Дружно заплакали дети, стоявшие в первом ряду с вечной
корзинкой гнилых фруктов.
Волшебник шёл, слегка прихрамывая и прижимая локтем бок.
Заговоренные цепи, пережившие не одного колдуна, были тяжелы. Мерлина
пошатывало от голода, боли и усталости, но он старался держаться с
достоинством. Рот – чтобы избежать риска быть околдованными – заткнули кляпом,
сделанным из осиновой чурки, якобы пресекающей любые чары. Челюсть от него ныла
ужасно. Допросы, ничего, впрочем, не давшие, проводили в специальной
зачарованной камере, исключавшей возможность колдовства.
Проходя мимо стола с разложенными инструментами, Мерлин
вздрогнул. Он уже был знаком с некоторыми. С тоской оглянувшись на кучу
хвороста, юноша постарался выпрямиться и не дрожать. Сил оставалось совсем
немного, и он берёг их на случай неожиданной возможности.
Его взяли даже слишком легко. Он не воспользовался своей
силой, надеясь, что обвинения против него, как и в предыдущие разы, вилами по
воде писаны.
Пока герольд читал список обвинений и приговор, глаза
волшебника искали того, кого он и хотел увидеть больше всего на свете, и боялся
этого, и, когда, наконец, нашёл, вцепился в него взглядом, надеясь на ответ. Но
Артур, словно в равнодушном полусне, даже не поднял лица.
Герольд, наконец, закончил читать и вновь протрубил.
Палач сорвал с Мерлина остатки рубашки и замер над
инструментами, то ли размышляя, то ли выдерживая театральную паузу.
- Справедливости! – крикнули из толпы. – Последнее слово!
Последнее желание!
Утер махнул рукой.
- Только без фокусов, - шепнул палач, - не то я такое
сотворю…
Мерлин потеряно кивнул. Когда вынули кляп, он сперва
подвигал челюстью, возвращая ей подвижность.
- Артур… - прошелестело над площадью. – Артур Пендрагон… Моя
последняя просьба – к тебе одному. Прости меня, что сам не сказал тебе, что
предал твоё доверие, что ты узнаёшь это из чужих рук. Я никогда не сделал бы
тебе зла. Прости.
Утер благословил тот час, когда приказал опоить Артура, чтобы
тот не наделал глупостей: тот обязан был присутствовать на этой казни,
наследник должен был быть выше подозрений.
Принц медленно поднял тяжёлые, словно налитые свинцом веки и
тихо, с трудом выговорил:
- Идиот… Беги, спасайся.
Такое полезное заклинание, услышанное Мерлином от старой
ведьмы в первый его день Камелоте. Если
бы не эти цепи, если бы не допросы, отнявшие почти все силы… которых, впрочем,
должно было хватить ещё кое на что, нельзя так просто сдаваться! Ради тех, кому
он нужен…
- Артур! – донеслось из толпы. Люди шарахнулись –
приговорённый волшебник стоял посередине площади. Палач в ужасе оглянулся –
помост был пуст.
- Стража!
- До свидания! – донеслось с замковой крыши. Он был уже там.
- Лучники!
Ударил колокол. Площадь забурлила. В палача и герольда
полетели гнилые фрукты. Утер скрипнул зубами – он слишком хорошо понял намёк.
5.
Палые листья примялись, и на коленях теперь два холодных,
сырых пятна. Осенняя сырость повсюду. Пропитала листья. Сочится по ветвям
пробирается под одежду. Холодит обнажённую кожу.
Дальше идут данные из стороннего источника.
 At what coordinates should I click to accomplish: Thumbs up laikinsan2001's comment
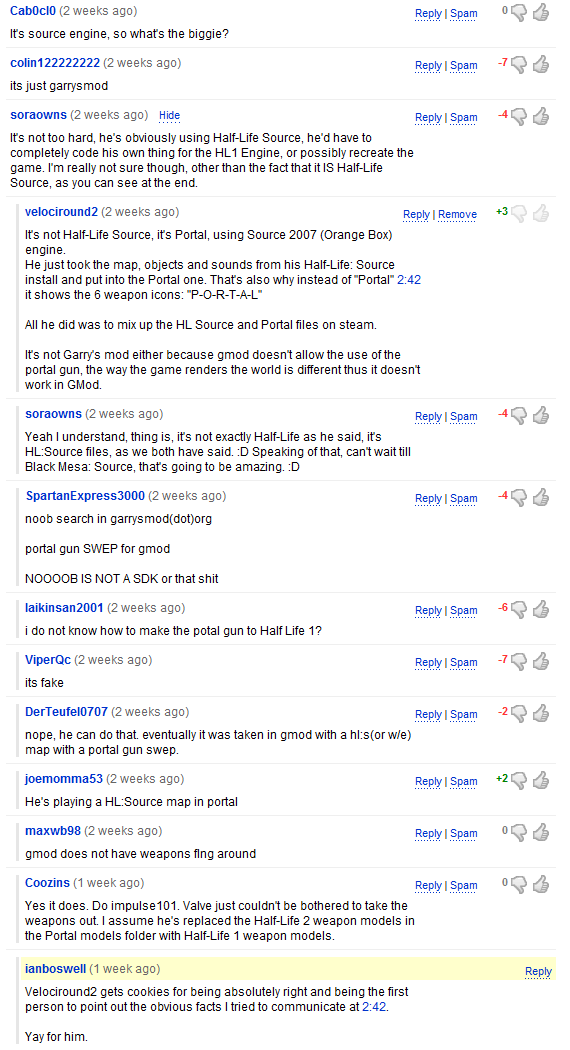[x=541, y=609]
Светлые капли сверкают в зелёном мху, покрывающем поваленное
дерево. Влажно блестят шляпки каких-то поганок.
Мерлин уже почти час созерцал эти самые поганки, не в
состоянии повернуть голову. Он стоял в очень неудобной, постыдной позе перед
бревном. Руки связаны за спиной. А язык… язык пришпилен кинжалом к этому самому
бревну. Чтобы и в голову не пришло им воспользоваться.
Куда там – после недавнего заклятия смерти он слабее
котёнка. Парень попробовал толкнуть кинжал взглядом. Бесполезно. Поспать бы
часа три, да перекусить немного, может быть, тогда… Только вряд ли это так
сразу получится. Впрочем, если не убили на месте, шанс остаётся.
Провели, как ребёнка.
Они знали. Они точно знали.
«Дружба с сильными мира сего до добра не доводит. Я и
дракона по наивности полагал своим другом. Эх, Артур-Артур, так хочется
надеяться, что ты к этому не причастен!»
Мерлин отлучился из Камелота всего на три дня. В Эалдор он
поспел гораздо раньше королевских всадников, привёл себя в относительно
приличный вид, чтобы не слишком пугать маму, и в мгновение ока переправил её к
родственникам вглубь страны.
Если бы Утер настоял, соседний король запросто выдал бы
нелепого мальчишку, своего подданного. Тот не стоил войны между державами, если
бы вдруг выяснилось, для кого маг хотел освободить трон… Правитель Камелота
задумался... а его сыну вновь и вновь продолжало везти на охоте за бестиями. И
вот, всего два месяца спустя, мятежный маг был пойман.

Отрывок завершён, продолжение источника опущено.